Problem: Using the data below, gather each line that includes the word "agent".

Dataset section start

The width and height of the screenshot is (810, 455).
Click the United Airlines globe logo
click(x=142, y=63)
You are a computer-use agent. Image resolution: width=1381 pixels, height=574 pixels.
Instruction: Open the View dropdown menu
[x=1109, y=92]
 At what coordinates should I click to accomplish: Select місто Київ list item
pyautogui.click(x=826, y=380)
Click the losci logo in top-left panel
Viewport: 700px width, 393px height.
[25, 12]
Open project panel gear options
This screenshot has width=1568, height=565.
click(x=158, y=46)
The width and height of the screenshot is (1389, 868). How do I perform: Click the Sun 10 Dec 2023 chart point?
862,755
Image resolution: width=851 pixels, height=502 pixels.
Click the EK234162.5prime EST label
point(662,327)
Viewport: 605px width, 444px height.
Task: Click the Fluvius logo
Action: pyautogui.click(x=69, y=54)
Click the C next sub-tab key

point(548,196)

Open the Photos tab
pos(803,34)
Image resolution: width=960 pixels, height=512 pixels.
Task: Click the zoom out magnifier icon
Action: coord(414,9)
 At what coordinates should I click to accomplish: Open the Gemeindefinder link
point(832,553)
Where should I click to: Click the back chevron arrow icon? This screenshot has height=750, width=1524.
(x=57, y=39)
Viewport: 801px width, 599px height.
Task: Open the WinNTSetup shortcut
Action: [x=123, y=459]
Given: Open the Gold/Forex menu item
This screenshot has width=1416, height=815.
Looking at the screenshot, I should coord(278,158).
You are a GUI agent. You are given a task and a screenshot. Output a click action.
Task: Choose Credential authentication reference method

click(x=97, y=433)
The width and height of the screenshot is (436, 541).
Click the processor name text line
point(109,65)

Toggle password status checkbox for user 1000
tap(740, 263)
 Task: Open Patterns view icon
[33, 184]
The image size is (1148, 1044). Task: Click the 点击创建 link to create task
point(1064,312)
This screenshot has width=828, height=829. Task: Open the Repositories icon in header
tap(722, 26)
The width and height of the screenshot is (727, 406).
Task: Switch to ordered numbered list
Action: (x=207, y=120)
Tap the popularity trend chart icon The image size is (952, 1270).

Dataset section end

Response below:
You are a computer-use agent. Image resolution: width=1381 pixels, height=574 pixels.
You are a GUI agent. You are given a task and a screenshot. Output a click action.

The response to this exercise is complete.